Action item: Every line that holds the word "each" needs to be copied from the data below.

Data shown:
>>
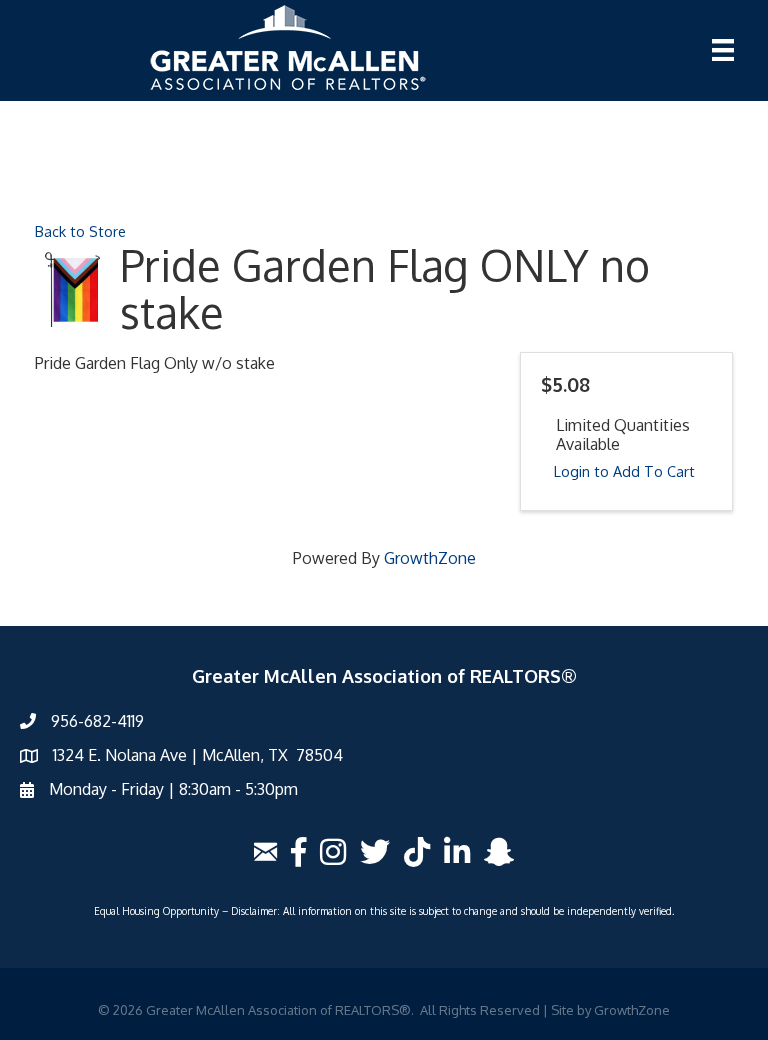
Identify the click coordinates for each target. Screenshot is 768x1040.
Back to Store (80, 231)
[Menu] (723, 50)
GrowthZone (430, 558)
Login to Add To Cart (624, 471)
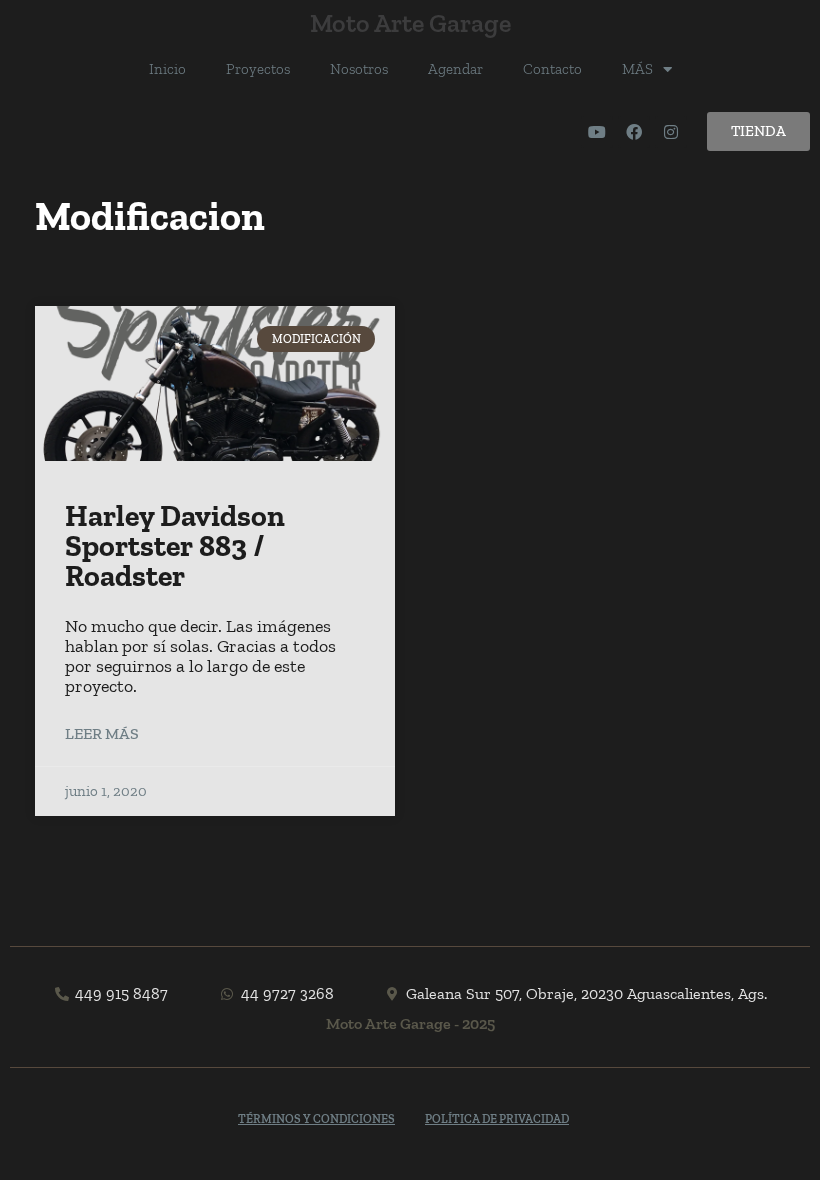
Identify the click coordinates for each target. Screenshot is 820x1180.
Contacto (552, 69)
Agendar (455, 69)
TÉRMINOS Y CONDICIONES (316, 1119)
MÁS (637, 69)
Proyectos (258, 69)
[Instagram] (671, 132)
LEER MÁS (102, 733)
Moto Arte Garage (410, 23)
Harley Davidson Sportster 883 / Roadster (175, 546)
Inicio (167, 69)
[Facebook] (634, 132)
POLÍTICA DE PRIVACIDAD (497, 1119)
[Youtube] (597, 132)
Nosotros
<<
Exercise solution:
Identify the click coordinates for each target. Screenshot is 768x1040.
Identify the click coordinates for each target. Screenshot is 820x1180.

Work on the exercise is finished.